An instrument transformer works by reducing high voltage or current levels in electrical circuits to lower, manageable levels that can be safely measured by instruments. It works on the principle of electromagnetic induction, where the primary winding is connected to the high voltage or high current circuit, and the secondary winding delivers a proportional but reduced voltage or current to the measuring device.
The role of an instrument transformer is to provide precise and safe measurements of electrical quantities such as voltage or current in high power systems.
By lowering these quantities to lower levels, instrument transformers protect measuring equipment and personnel while providing precise monitoring and control of the electrical system.
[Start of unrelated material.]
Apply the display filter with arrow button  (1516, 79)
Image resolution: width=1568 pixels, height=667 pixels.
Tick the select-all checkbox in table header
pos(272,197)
The operating principle of a transformer is based on electromagnetic induction. When an alternating current flows through the primary winding, it generates a magnetic field which induces a voltage in the secondary winding.
The voltage induced in the secondary winding is proportional to the ratio of the number of turns in the primary and secondary windings, allowing the transformer to increase or decrease voltage levels.
A measuring core, also called a current transformer core, works by encircling a current-carrying conductor. The magnetic field generated by the current induces a proportional current in the torus, which is then measured.
This induced current is a reduced version of the original current, allowing for safe and accurate measurement.
The two types of transformers are step-up transformers and step-down transformers. A step-up transformer increases the voltage from the primary winding to the secondary winding, while a step-down transformer decreases the voltage from the primary winding to the secondary winding. These types are used to adjust voltage levels according to electrical system requirements.